Year of Joining: 2017
Year of Completion: 2022
Email ID: email@example.com
Advisor: V. Sridhar
Research Interest: Privacy, Networked Privacy
Education / Work Experience: Masters in Technology in Computer Science (2017-2022)
Thesis Title: Modelling and Analysis of Multi-Party Privacy in Online Social Media Networks
Thesis abstract: In the past decade, participation and user disclosures in Online Social Networks (OSNs) have exponentially increased. As a consequence, the average user accumulates a diverse audience, with members belonging to the user’s different social groups being simultaneously present in the same space. To optimally navigate their audience, users end up having to make difficult disclosure decisions often leading to privacy violations caused by self-presentation and context collapse issues.

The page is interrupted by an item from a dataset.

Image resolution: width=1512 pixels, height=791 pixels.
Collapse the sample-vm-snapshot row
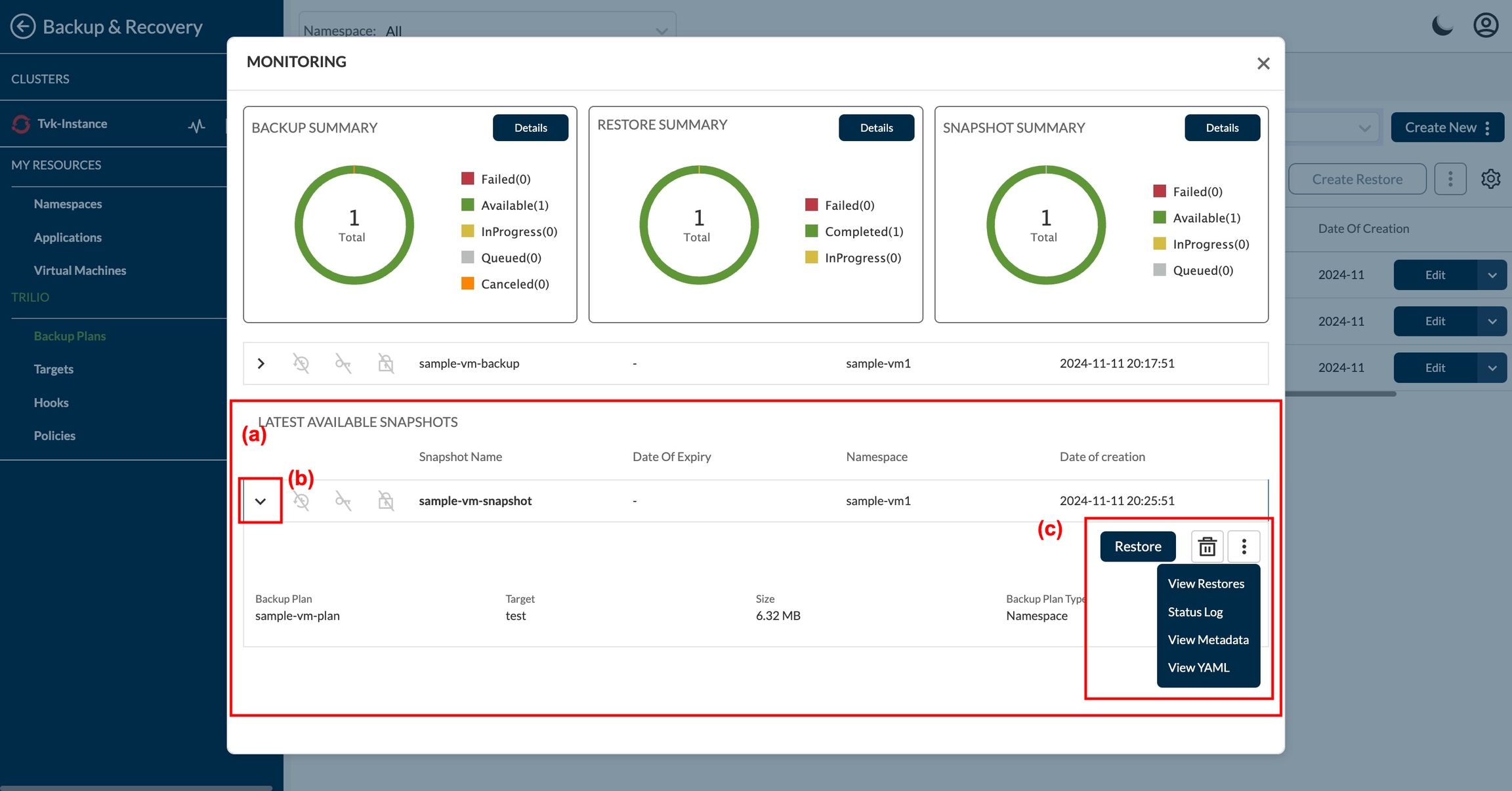click(x=261, y=501)
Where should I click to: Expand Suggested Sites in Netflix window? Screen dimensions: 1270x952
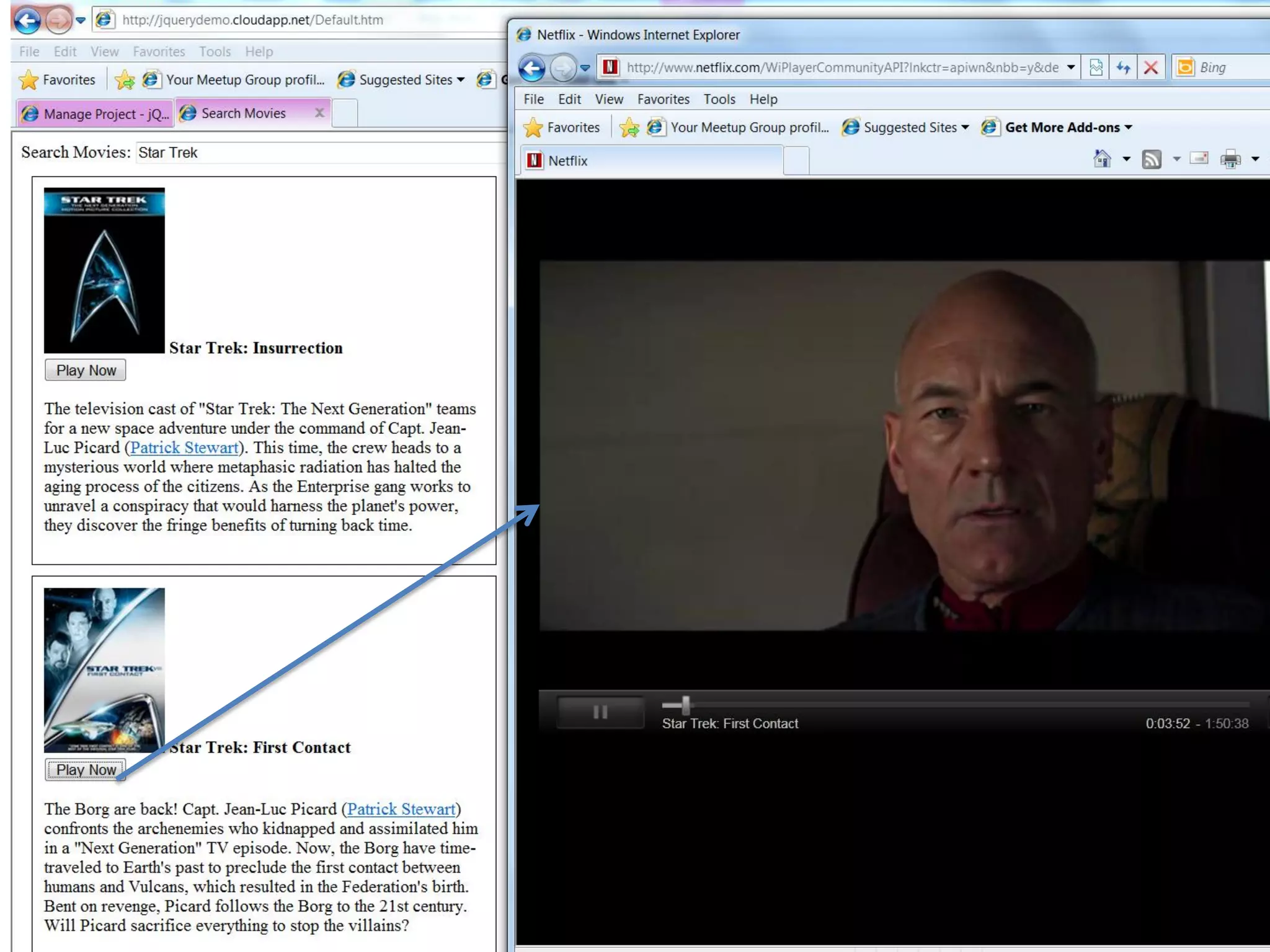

The problem gets exacerbated in this case of multiparty content, where the privacy requirements of all the stakeholders need to be accounted for. Current mechanisms for online privacy do not address this issue on the required scale and therefore fall short of user requirements. To this end, the thesis studies multiparty privacy on OSNs to come up with a heuristic model. The model is then enveloped around a procedure which we claim to be socially responsible as it takes user interaction requirements as constraints. It also provides a proof of concept for the same by evaluating our heuristics against generated data.